I will pray for you
To all of you people who consider yourselves “decent Christians/Muslims/Jehovah’s Witnesses/Fill-in-the-Blank”, of all the demented things you can say in any social situation, “I will pray for you” is certainly just about the goofiest.
Well, no, I take that back, “Have you accepted Jesus/Vishnu/Allah as your personal savior” is probably goofier, except it veers any polite conversation quite suddenly into oncoming traffic, so to speak, so pretty much our terror masks the goofy. It’s not that you personally are terrifying, there’s just this long historical precedent of verbal conversion attempts being followed by sword/fire/torture that unsettles us.

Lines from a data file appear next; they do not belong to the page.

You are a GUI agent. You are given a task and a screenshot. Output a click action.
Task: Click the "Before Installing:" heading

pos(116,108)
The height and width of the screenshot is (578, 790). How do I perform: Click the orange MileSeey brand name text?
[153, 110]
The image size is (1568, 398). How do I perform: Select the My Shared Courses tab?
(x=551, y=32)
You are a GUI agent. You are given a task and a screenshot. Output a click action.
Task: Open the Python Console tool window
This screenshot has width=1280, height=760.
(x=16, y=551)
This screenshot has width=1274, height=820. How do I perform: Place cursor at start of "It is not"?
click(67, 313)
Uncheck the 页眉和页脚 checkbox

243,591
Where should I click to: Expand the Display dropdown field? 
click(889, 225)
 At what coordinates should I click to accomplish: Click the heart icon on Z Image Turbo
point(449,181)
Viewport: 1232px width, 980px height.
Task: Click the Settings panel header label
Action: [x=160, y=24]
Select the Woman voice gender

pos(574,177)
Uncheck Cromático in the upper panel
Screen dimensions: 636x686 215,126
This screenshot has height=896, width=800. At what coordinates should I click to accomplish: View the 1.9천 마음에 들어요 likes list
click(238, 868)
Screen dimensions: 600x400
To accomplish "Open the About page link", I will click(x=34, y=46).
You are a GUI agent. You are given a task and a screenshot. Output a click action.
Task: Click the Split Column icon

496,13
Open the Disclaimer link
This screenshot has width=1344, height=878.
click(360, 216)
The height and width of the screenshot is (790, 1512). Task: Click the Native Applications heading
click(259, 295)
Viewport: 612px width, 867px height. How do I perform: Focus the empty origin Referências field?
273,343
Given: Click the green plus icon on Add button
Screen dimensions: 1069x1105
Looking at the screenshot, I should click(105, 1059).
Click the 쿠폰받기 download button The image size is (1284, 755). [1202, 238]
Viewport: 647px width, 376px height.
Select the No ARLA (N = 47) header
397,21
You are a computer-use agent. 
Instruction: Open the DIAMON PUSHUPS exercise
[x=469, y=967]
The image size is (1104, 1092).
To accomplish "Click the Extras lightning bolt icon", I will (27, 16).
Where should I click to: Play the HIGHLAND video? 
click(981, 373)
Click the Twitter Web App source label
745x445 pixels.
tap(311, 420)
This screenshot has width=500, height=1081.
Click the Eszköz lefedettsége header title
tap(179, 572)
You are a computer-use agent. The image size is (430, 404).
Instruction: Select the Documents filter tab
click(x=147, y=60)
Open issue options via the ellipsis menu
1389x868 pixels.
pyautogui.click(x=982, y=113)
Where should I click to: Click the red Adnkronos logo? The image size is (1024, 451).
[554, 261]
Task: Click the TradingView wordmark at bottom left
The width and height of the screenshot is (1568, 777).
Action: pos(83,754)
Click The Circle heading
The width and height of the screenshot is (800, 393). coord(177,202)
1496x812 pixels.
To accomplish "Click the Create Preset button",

Back to “I will pray for you.” I know that you think you’re trying to help. You hear someone is going through some kind of horrible bout with cancer, or has lost their job, or their kid has fallen out of a tree and broken both legs, or they’re about to be evicted from their home, or perhaps they have a case of rockin’ pneumonia/boogie-woogie flu and you say “I will pray for you.”
Please take a moment and just reflect on how fucking asinine this statement is. Here’s a person going through a cosmic shit storm of some kind, and you’re basically saying, “I won’t lift a finger to help you in any real sense, but I will petition my deity of choice to bend the rules of the natural universe in your favor.”
Frankly, I’m not sure if people who say this are trolling or just demented. If prayer worked to heal the sick, don’t you think the hospitals would be using it to squeeze out even more profit from Medicare? My other thought is, well if prayer is so grand, why don’t you pray away all your own troubles then? As the poet said, “Wish in one hand, shit in the other, see which one fills up first….”
Of course, responding this way to such a thoughtful statement just makes me the “angry atheist.” I suppose it is my cross to bear.